Being part of a band with 140-plus marchers is a dream come true for Smith, who says his career goal is to play trumpet forever.

"I'd love to play anywhere" he said. "I could be playing on a cruise ship. I could be playing on a bridge. I just want to play, that's all I want to do."

Being part of a big marching band playing powerful musical arrangements to a crowd of hyped-up Mocs football fans is all he could hope for, Smith says.

"It's insane how fast the band program [at UTC] has grown in less than a year," Smith says. "But as soon as Randall Coleman came, I could see that he was in the game. He really wanted to make a huge difference."

Smith says he thinks the band's trumpet section will be at least twice as big as last year, when there were only five players. The band will also sport new uniforms, and UTC has had to invest in lots of new instruments to equip the growing band, he says.

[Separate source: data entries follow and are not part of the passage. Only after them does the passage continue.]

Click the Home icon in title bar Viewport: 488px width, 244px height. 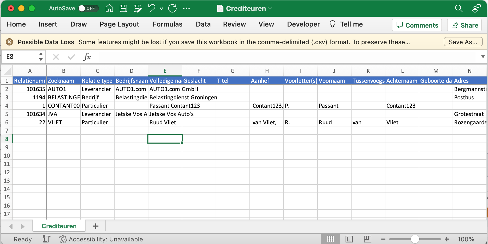[109, 8]
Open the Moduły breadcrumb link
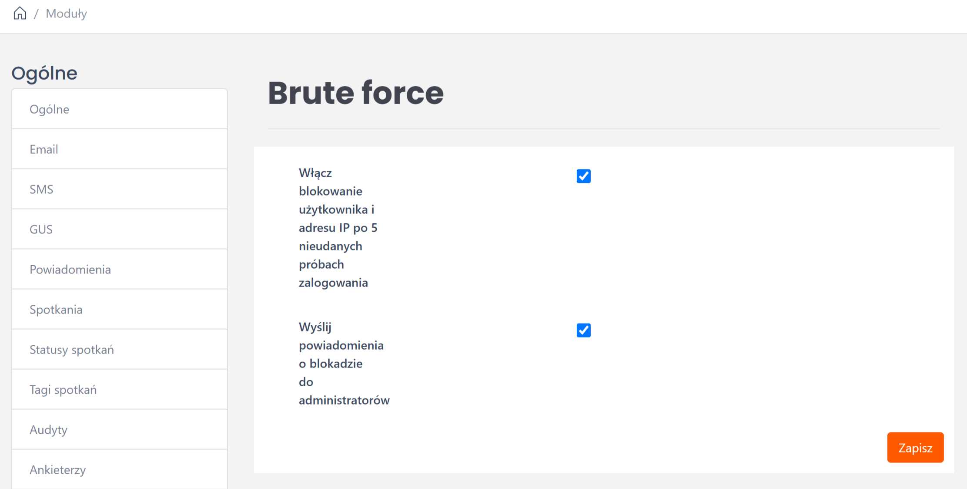The height and width of the screenshot is (489, 967). pyautogui.click(x=66, y=13)
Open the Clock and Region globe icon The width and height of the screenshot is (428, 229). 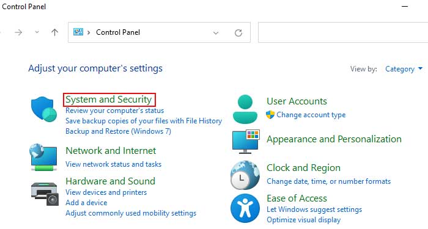pyautogui.click(x=245, y=175)
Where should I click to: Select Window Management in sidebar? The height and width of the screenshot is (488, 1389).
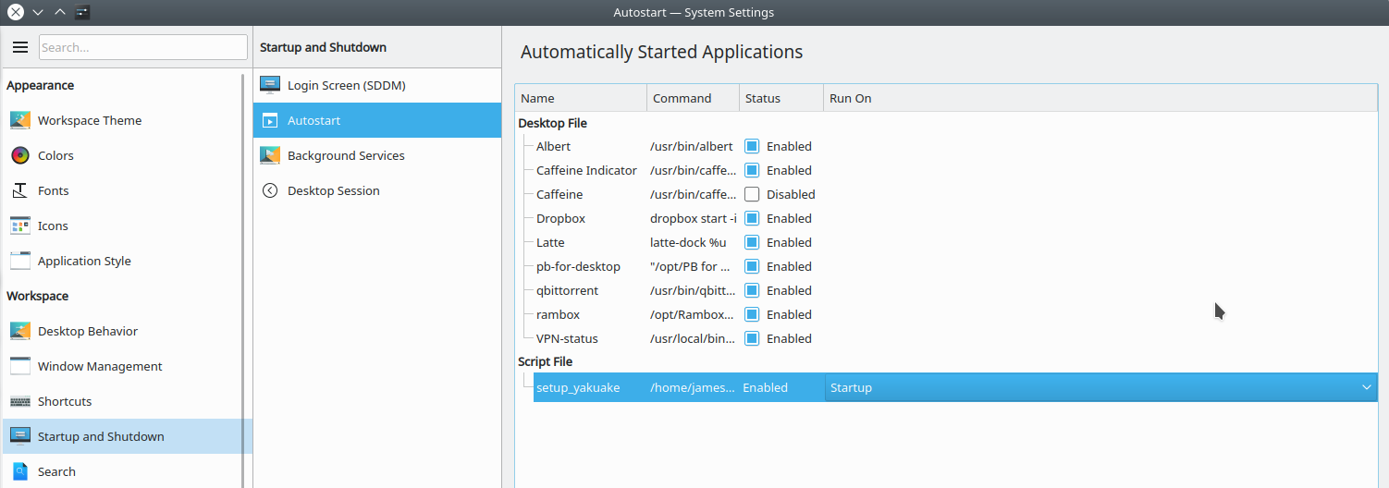coord(100,366)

Meanwhile, Smith, an instrumental performance major, is all in on his music career - a state of mind he attributes to his mentor, John Oelrich, director of bands at the University of Tennessee at Martin. Smith said he took private lessons from Oelrich for years and considers him a friend as well as a teacher.

"He taught me how to get through life through the art of music," Smith says. When things got hard, Smith says Oelrich would tell him to put away the trumpet and listen to recordings of great brass players.

"He sat me down and took my tool - the trumpet - away, and had me to hone in on what the music can be," Smith says.

For his part, Oelrich wrote in an email, "I could write a book about Tizzy. [He] is the kind of student that comes along all too rarely in one's career - the kind of person who has an insatiable thirst for learning and doesn't need to be pushed, just steered.

"I am unbelievably proud of, but not at all surprised at, the great things Tizzy has accomplished and am honored to have played a small part in helping him to realize all the beautiful things that make him who he is."

Smith's love of music is so visceral that sometimes, alone in a practice room, he plays snippets of the jaunty trumpet feature called "Carnival of Venice" just to lift his mood.

But trumpet is a social instrument, carrying the melodic lead in a marching band, which makes it a good fit for Smith's outgoing personality.

Smith says part of the UTC band's "show" this year is an arrangement of George Gershwin's "Rhapsody in Blue," a nearly 100-year-old piece of music that begins with a solo clarinet trill and builds into a lush combination of classical and jazz sounds.

This musical crescendo in Rhapsody is a good metaphor for the 2022 Marching Mocs, a unit that promises to rise up from humble beginnings last year to produce a big, resonant wall of sound.

And when the music reaches its apex inside Finley Stadium, jaws may drop, indeed.